2. The applicant observes that under Rule 34, 8 a prisoner shall not
be entitled "under this Rule" to communicate with any person in
connection with any legal or other business ... except with the leave
of the Secretary of State. On the other hand, Rule 37, 1 provides that
the legal adviser of a prisoner in any legal proceedings, civil or
criminal, to which the prisoner is a party shall be afforded reasonable
facilities for interviewing him in connection with those proceedings.

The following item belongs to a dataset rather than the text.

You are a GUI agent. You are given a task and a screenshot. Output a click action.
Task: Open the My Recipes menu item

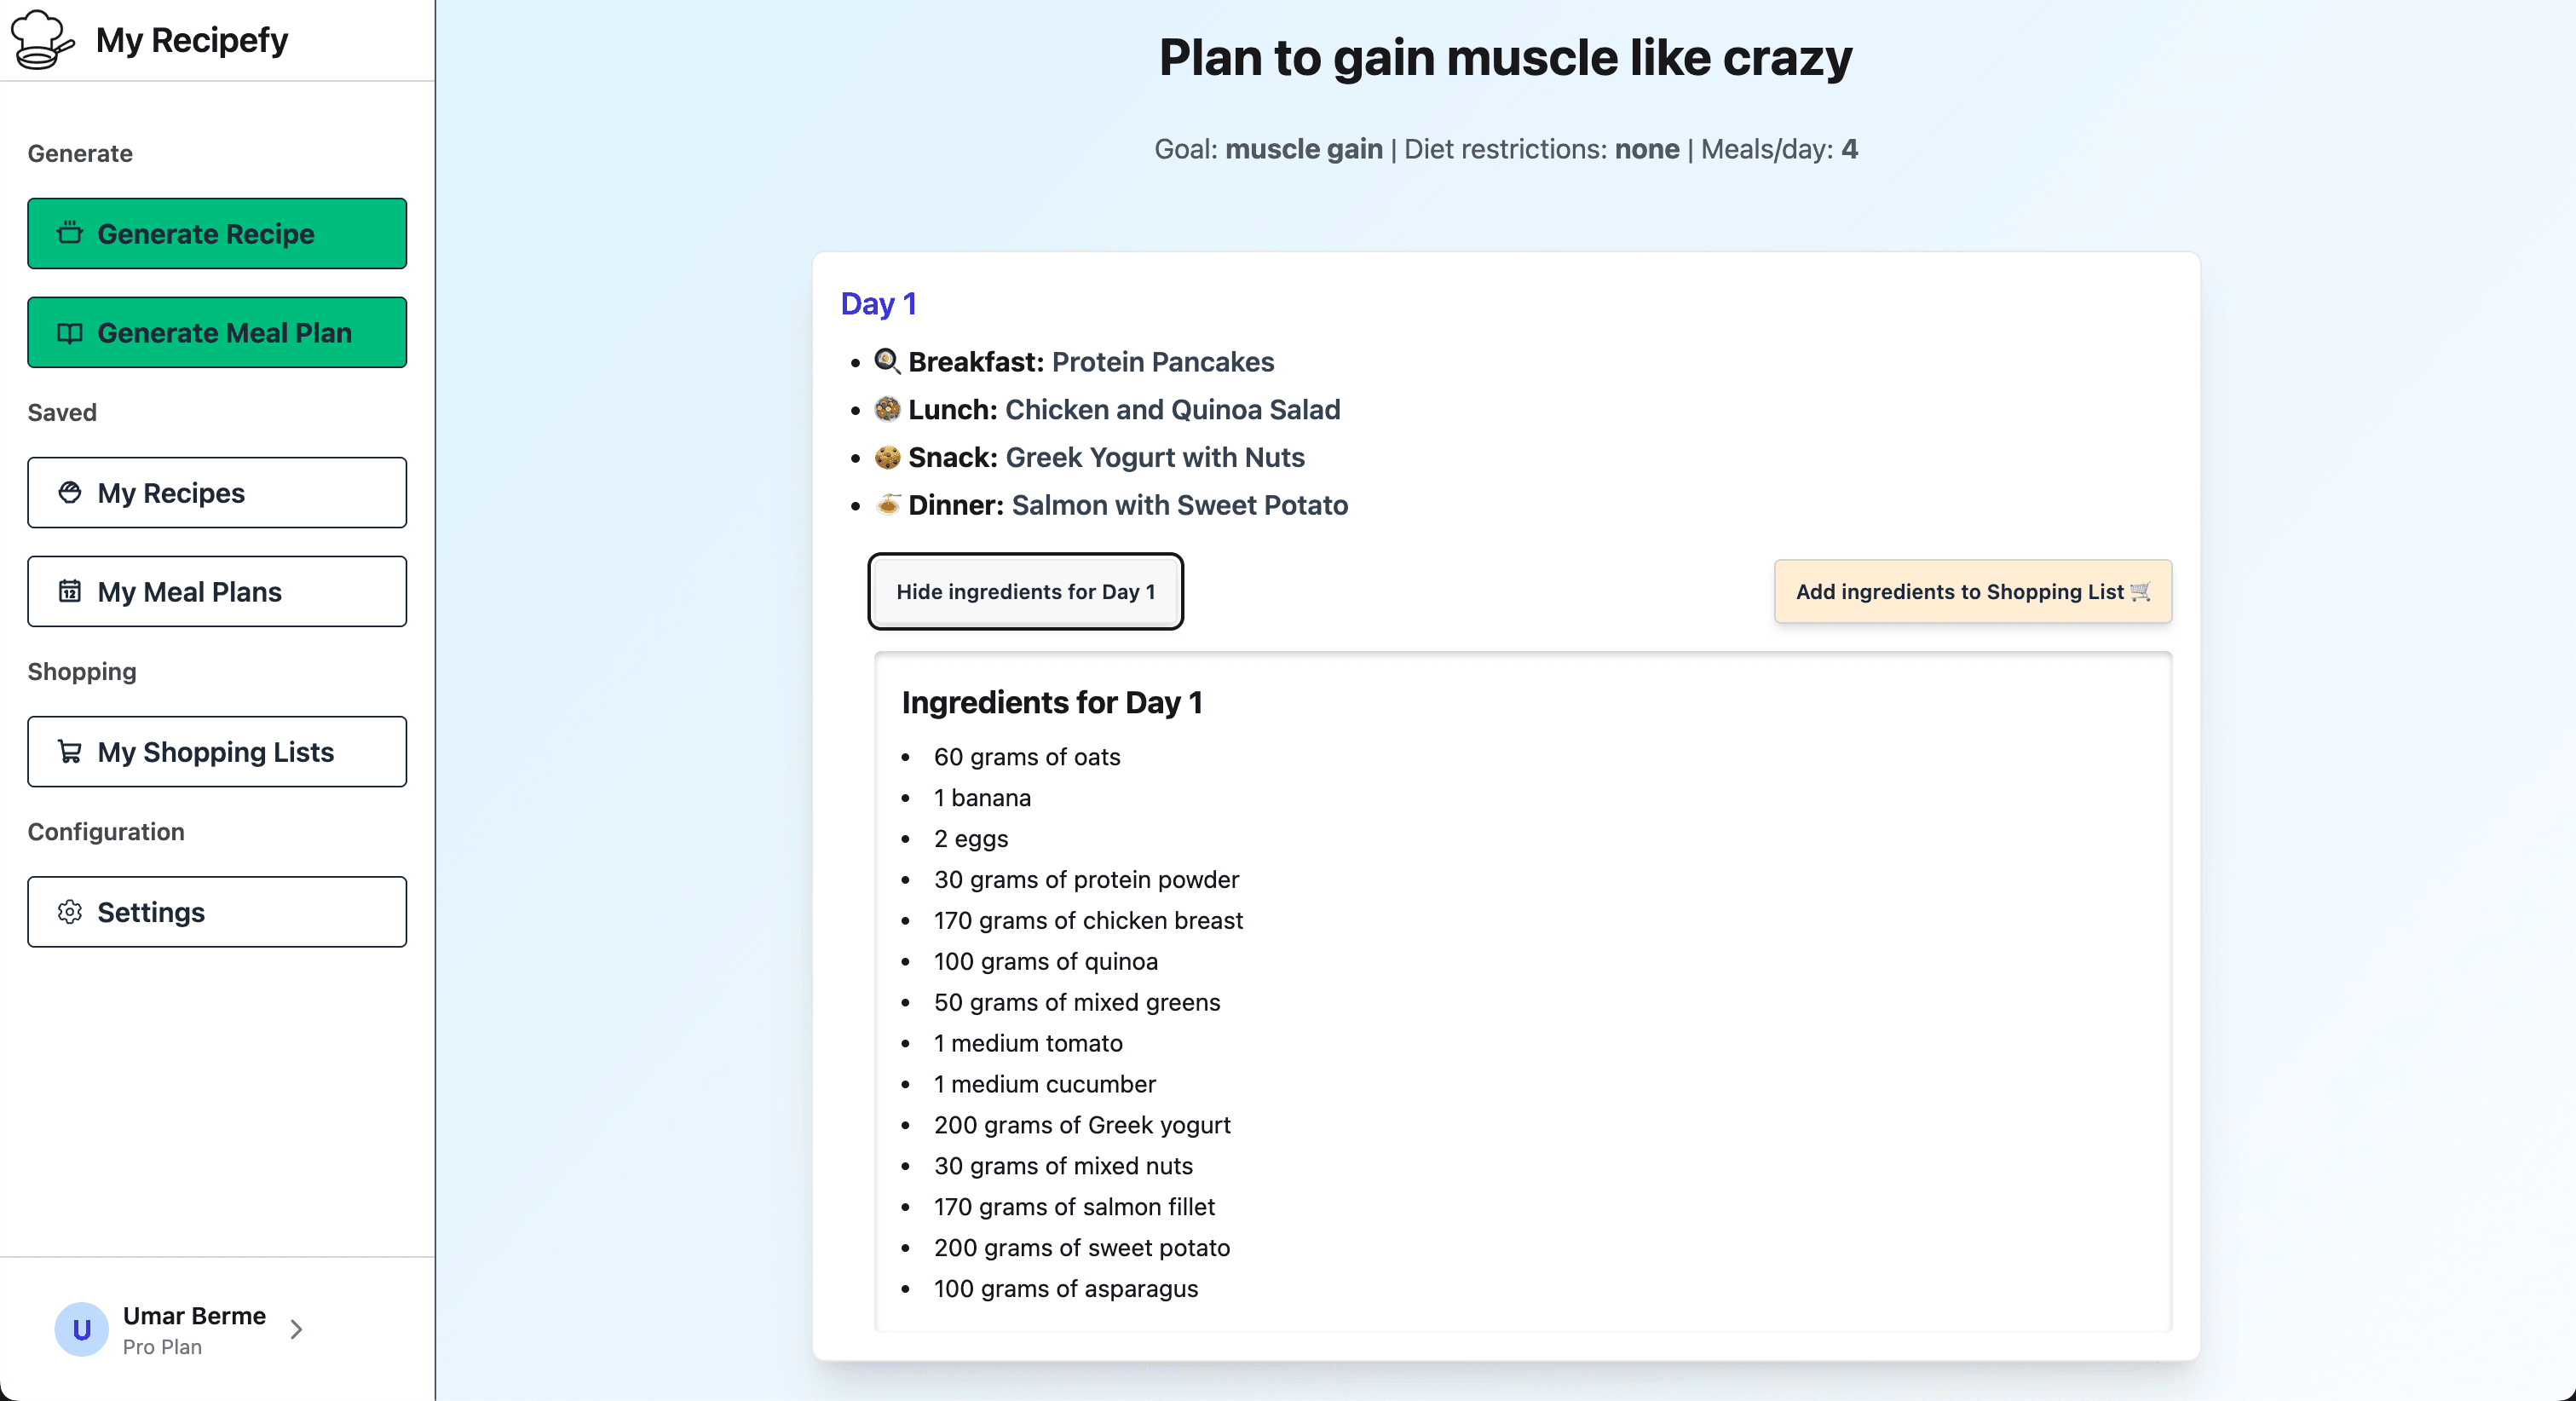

(A copy of this Rule is attached to the applicant's reply). It is
appreciated that in the present case the applicant is only a potential
party to legal proceedings against the prison officer but, if the
position were reversed and the prison officer had instituted legal
proceedings against the applicant for damages for injuries received,
then the applicant would have been entitled under Rule 37 to have a
visit from his legal adviser.
It is further agreed by the applicant that in the existing
circumstances he required the permission of the Secretary of State
before communicating with a solicitor and a petition for permission was
duly lodged by the applicant . The reference to the possibility of
particulars not being sufficient is not understood as the particulars
contained in the petition were sufficient and the Secretary of State
did not invite the applicant to submit further particulars. The
particulars supplied and the information available to the Secretary of
State revealed a prima facie case of defamation of the applicant's
character by the prison officer concerned. The Secretary of State's
decision does not give any reasons for rejection of the applicant's
petition. Various matters are suggested which may or may not have
influenced him in his decision. Dealing with these matters in the order
presented by the Government, the first point raised is that of actions
which are barred by statutory limitation on account of the passage of
time since the alleged cause of action arose. According to English law
(being that applicable in that part of the United Kingdom in which the
cause of action arose) proceedings must be instituted within a period
of six years. The cause of action arose on 24 October 1969 and the
earliest date for the applicant's release from prison, subject to good
behaviour, is 16 March 1975. The earliest period of time, before which
the applicant will be free to take action, is almost five and a half
years after the cause of action arose, leaving little time in which to
apply for legal aid and comply with the necessary formalities of
issuing legal process before the date on which proceedings are barred.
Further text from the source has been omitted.